TEKS DOKUMEN:
Yohanna Anisa Indriyani Islamkan Ayah dan Tiga Adiknya
REPUBLIKA.CO.ID, Lahir dan dibesarkan di keluarga non-Muslim tak
membuat Yohanna Anisa Indriyani kehilangan kesempatan mengenal Islam.
Lingkungan sekolah dan sosialnya ternyata berpengaruh besar dalam membentuk jiwa gadis yang kini berusia 23 tahun ini.
Dari sekolah pula ia mengenal Islam, agama yang tak pernah ada di keluarganya. Dari sekolah pula, keinginannya untuk mengetahui lebih dalam tentang Islam terus tumbuh dari hari ke hari.
Belum lekang dari ingatan Anisa bagaimana ia selalu mengikuti pelajaran agama di sekolah. Namun, bukan pelajaran agama yang saat itu ia anut, melainkan pelajaran agama Islam. Pelajaran agama Islam? Ya, begitulah adanya.

TUGAS SINGKAT 1: Kembalikan bagian artikel tentang Yohanna Anisa Indriyani yang dibuka dengan kata-kata berisi "Yohanna Anisa Indriyani Islamkan" dan ditutup dengan "23 tahun ini.".
TUGAS SINGKAT 2: Kalimat apa saja yang membentuk paragraf yang diawali "Belum lekang dari ingatan Anisa" dalam artikel tentang Yohanna Anisa Indriyani? Tuliskan satu per baris.
TUGAS SINGKAT 3: Berapa usia Yohanna Anisa Indriyani sekarang menurut artikel tentangnya?

DATA YANG DIBERIKAN:
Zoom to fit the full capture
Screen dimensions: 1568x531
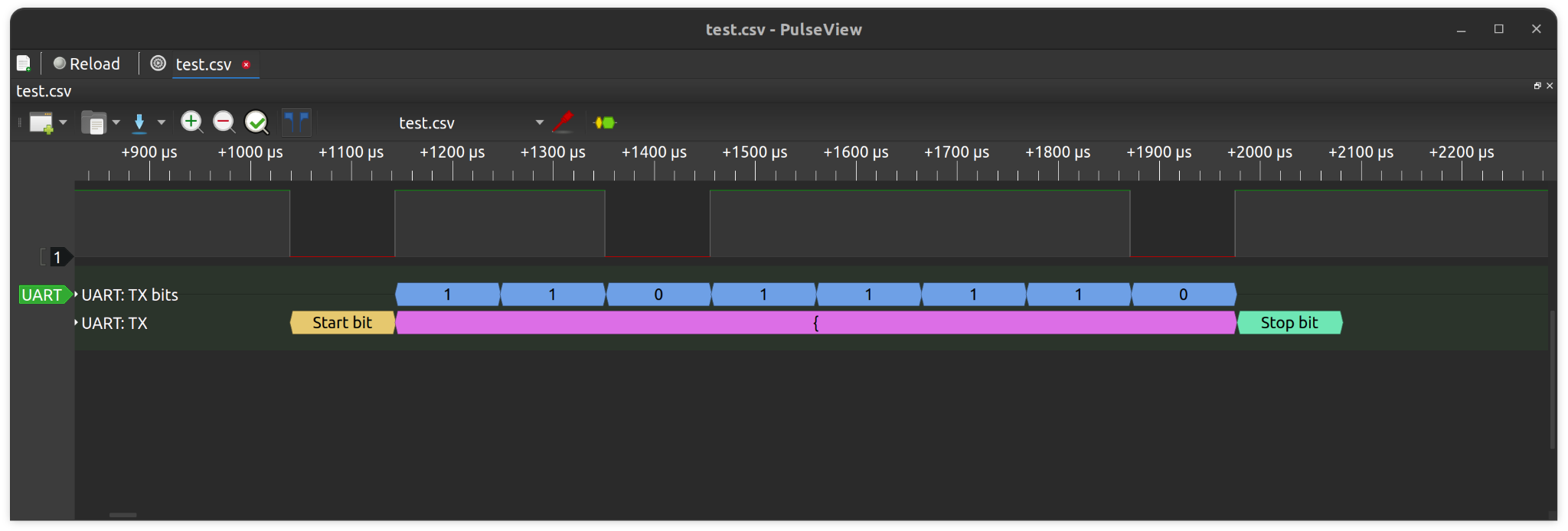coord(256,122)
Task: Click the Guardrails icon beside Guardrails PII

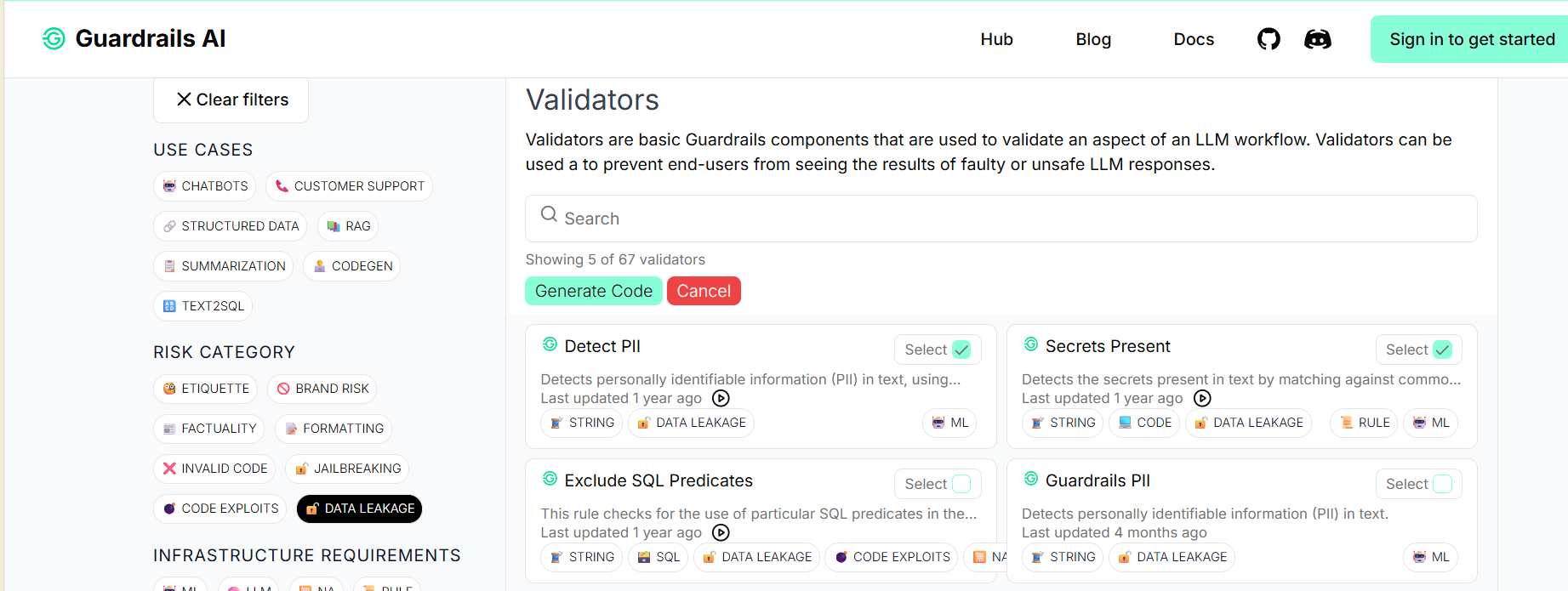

---

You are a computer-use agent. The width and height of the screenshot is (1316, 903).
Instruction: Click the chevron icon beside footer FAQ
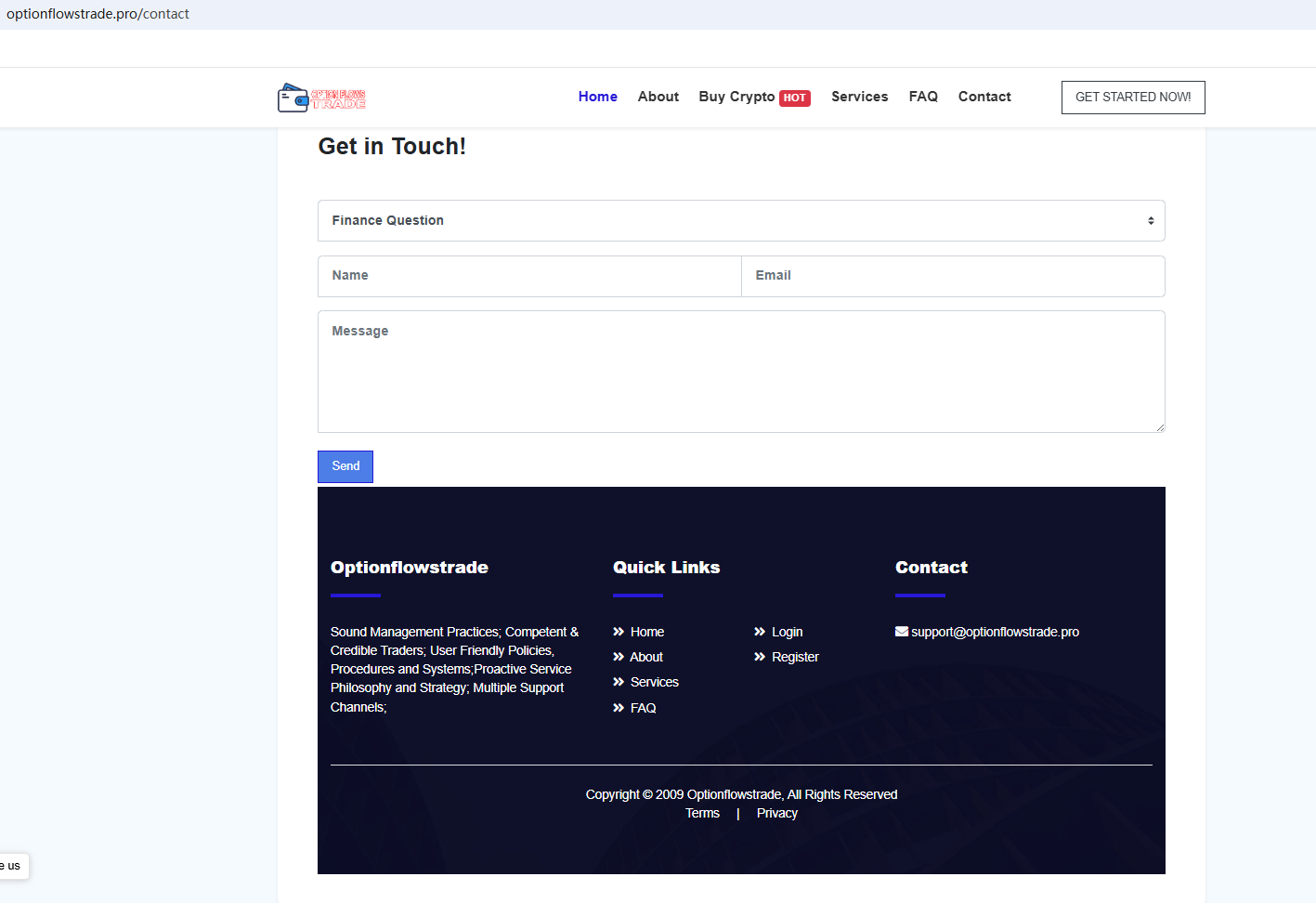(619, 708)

JAWABAN LENGKAP 1:
Yohanna Anisa Indriyani Islamkan Ayah dan Tiga Adiknya
REPUBLIKA.CO.ID, Lahir dan dibesarkan di keluarga non-Muslim tak
membuat Yohanna Anisa Indriyani kehilangan kesempatan mengenal Islam.
Lingkungan sekolah dan sosialnya ternyata berpengaruh besar dalam membentuk jiwa gadis yang kini berusia 23 tahun ini.

JAWABAN LENGKAP 2:
Belum lekang dari ingatan Anisa bagaimana ia selalu mengikuti pelajaran agama di sekolah.
Namun, bukan pelajaran agama yang saat itu ia anut, melainkan pelajaran agama Islam.
Pelajaran agama Islam?
Ya, begitulah adanya.

JAWABAN LENGKAP 3: Ia kini berusia 23 tahun.